Ni las elecciones eran inevitables ni lo es un nuevo gobierno del PP

27 abril, 2016 en Edición Impresa, Editorial

Editorial de la edición impresa – nº 304 (28 de abril de 2016)

En este Primero de Mayo sin duda un sentimiento de frustración recorrerá las filas de los trabajadores. Según se acaba de anunciar la negativa a formar un Gobierno que responda a las aspiraciones y reivindicaciones de los trabajadores y los pueblos ha permitido que el capital recurra a las elecciones para intentar un gobierno que lleve más lejos el ataque a los trabajadores.

Habiendo una mayoría de grupos parlamentarios que se declaran partidarios de los intereses de los trabajadores y de los pueblos, ¿cómo es posible que vuelva a campar a sus anchas el PP, la más negra reacción?

Desde este periódico obrero nos hemos hecho eco de las sucesivas resoluciones del Congreso Confederal de la UGT y otros posteriores exigiendo un gobierno de izquierdas que aplique un programa de izquierdas. Las instancias de CCOO iban en el mismo sentido.
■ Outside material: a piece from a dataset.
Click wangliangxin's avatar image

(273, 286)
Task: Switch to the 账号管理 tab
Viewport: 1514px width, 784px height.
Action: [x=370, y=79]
La dirección del Partido Socialista ha hecho oídos sordos, con la complicidad de los dirigentes de Podemos.

Las instituciones internacionales del capital financiero, la Unión Europea, el FMI, exigen que el nuevo gobierno lleve a cabo una “cura” de austeridad de caballo, en contradicción con las aspiraciones de la mayoría. Los “juegos” parlamentarios engañosos han tratado de tapar la negativa formar un gobierno que represente la mayoría social.

Solo falta que ahora los que no han querido ponerse de acuerdo para cumplir el mandato de la mayoría dediquen dos meses a echarse las culpas, para regocijo de Rajoy, alivio de los banqueros y más frustración de los trabajadores.
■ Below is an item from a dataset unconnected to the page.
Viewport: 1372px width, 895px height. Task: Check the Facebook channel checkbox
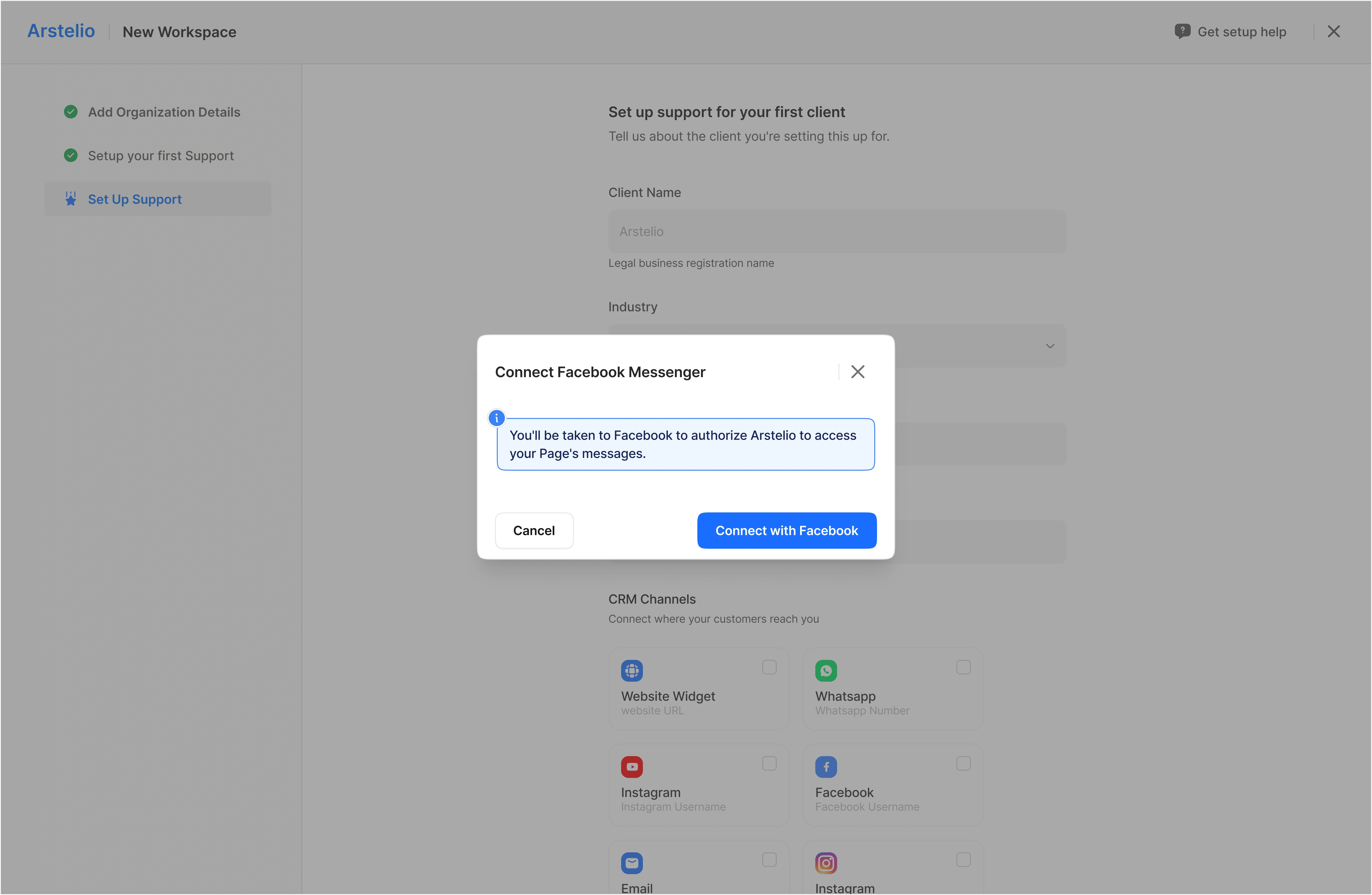[963, 764]
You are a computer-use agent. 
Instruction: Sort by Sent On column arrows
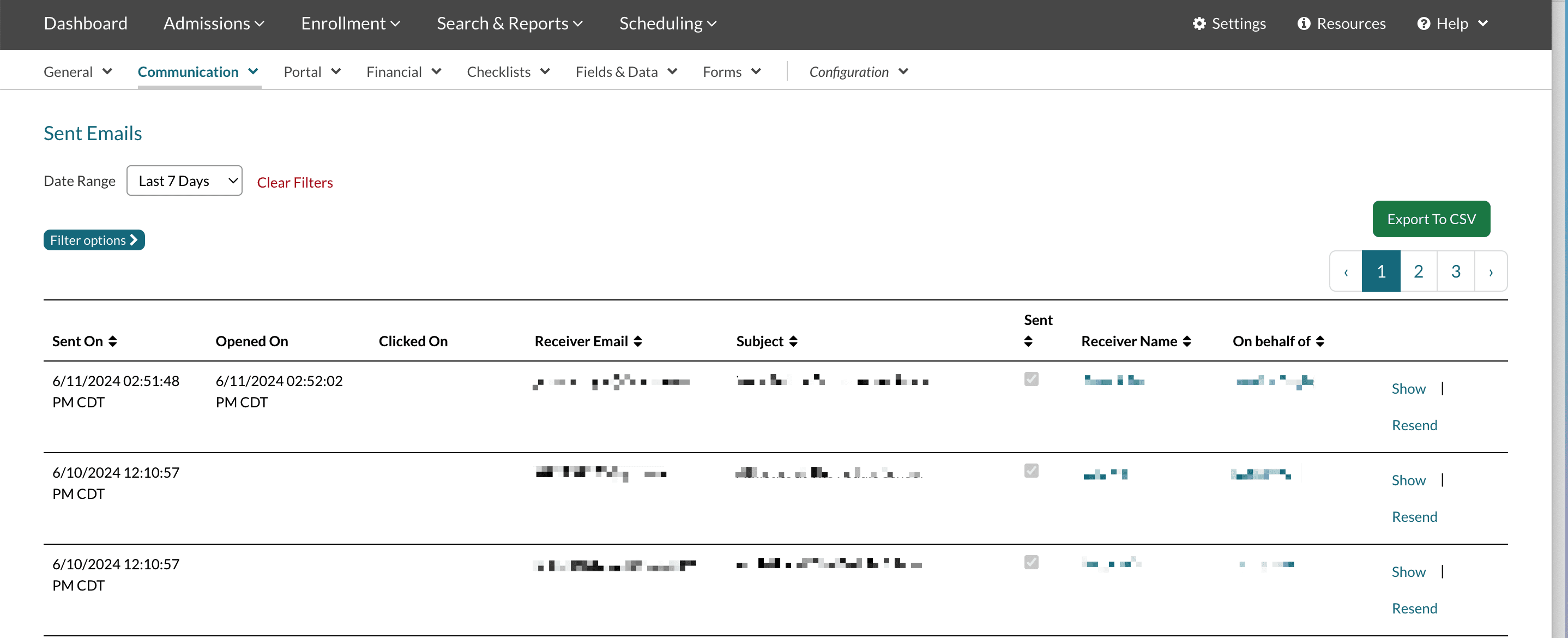coord(113,341)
Es inaceptable. Los problemas siguen ahí y se agravan, la supuesta recuperación económica no ha afectado a los trabajadores. En Cataluña el presidente de la Generalitat Puigdemont declara que no se puede cumplir ni el mal acuerdo para devolver las pagas extraordinarias, porque no hay dinero. Ignacio Toxo, secretario de CCOO, declaró el día 22 en Palma que “la mejoría de la economía no está alcanzando a muchas familias, que siguen condenadas a una situación de pobreza, lo que puede terminar derivando en un estallido social”. “Si las elites no se dan cuenta y mantienen la política de austeridad, la gente reaccionará y el sindicato se pondrá al frente de esa reacción”.
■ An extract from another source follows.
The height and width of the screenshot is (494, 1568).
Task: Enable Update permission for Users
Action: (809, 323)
Los trabajadores muestran su determinación de hacer frente a los ataques. Ahí están movilizaciones como las del País Vasco en defensa de la siderurgia o las del transporte de Zaragoza y de Barcelona.

Los trabajadores necesitan evitar un nuevo gobierno de la derecha para detener la destrucción industrial, el desmantelamiento de la enseñanza y la sanidad, un nuevo recorte de las pensiones.

Las resoluciones de los congresos de UGT concluían en que para lograrlo, si era preciso, habría que recurrir a la movilización. ¿Acaso hay otro camino? No hay que olvidar nunca que todas las conquistas obreras y democráticas se han conseguido con la movilización, la acción, la huelga. De ella fue producto, hace unas semanas, la absolución de los 8 de Airbus.

Pero no puede haber movilización en la calle, ni en las urnas, para apoyar la política de mano tendida a la derecha y división de los trabajadores. Solo las reivindicaciones de los trabajadores y de los pueblos y la ruptura con la derecha pueden propiciar la unidad, la acción de los trabajadores y sus organizaciones en alianza con los pueblos. Para echar de una vez al PP y empezar a recuperar las reivindicaciones y derechos pisoteados por el capital financiero, su régimen monárquico y el gobierno a su servicio.